A situação ganhou destaque após a decisão de Moraes, que seguiu o parecer do procurador-geral da República e indeferiu o pedido do PT para apreender o passaporte de Eduardo Bolsonaro. O deputado havia anunciado anteriormente que tiraria uma licença da Câmara e permaneceria nos EUA, com receio de ter seu documento retido pelo Supremo.
A atitude de Eduardo surpreendeu o PL, que já havia sido informado de que o parlamentar retornaria ao Brasil para assumir a presidência da Comissão de Relações Exteriores. A escolha do deputado para o cargo era considerada estratégica pelo partido, como forma de contraponto à ação movida pelo PT no STF.

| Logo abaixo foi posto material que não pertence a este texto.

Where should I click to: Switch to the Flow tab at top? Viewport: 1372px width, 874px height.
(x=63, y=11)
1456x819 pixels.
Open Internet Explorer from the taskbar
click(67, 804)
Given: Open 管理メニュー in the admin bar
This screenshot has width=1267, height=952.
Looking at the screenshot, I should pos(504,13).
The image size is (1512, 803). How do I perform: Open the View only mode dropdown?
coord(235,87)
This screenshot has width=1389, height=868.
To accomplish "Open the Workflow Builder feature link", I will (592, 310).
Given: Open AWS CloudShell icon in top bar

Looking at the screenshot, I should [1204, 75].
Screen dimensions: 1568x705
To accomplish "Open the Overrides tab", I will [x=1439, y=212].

Eduardo Bolsonaro está nos Estados Unidos desde o final de fevereiro, na mesma data em que o PT entrou com o pedido de apreensão de seu passaporte. Sua ausência em eventos políticos, como a manifestação liderada por seu pai em defesa da anistia aos condenados do 8 de Janeiro, tem gerado repercussão.
Diante desse cenário, a permanência de Eduardo Bolsonaro nos EUA e a decisão do STF em relação ao seu passaporte continuam a ser temas de grande interesse e debate na esfera política brasileira. Acompanharemos os desdobramentos dessa situação para manter nossos leitores atualizados.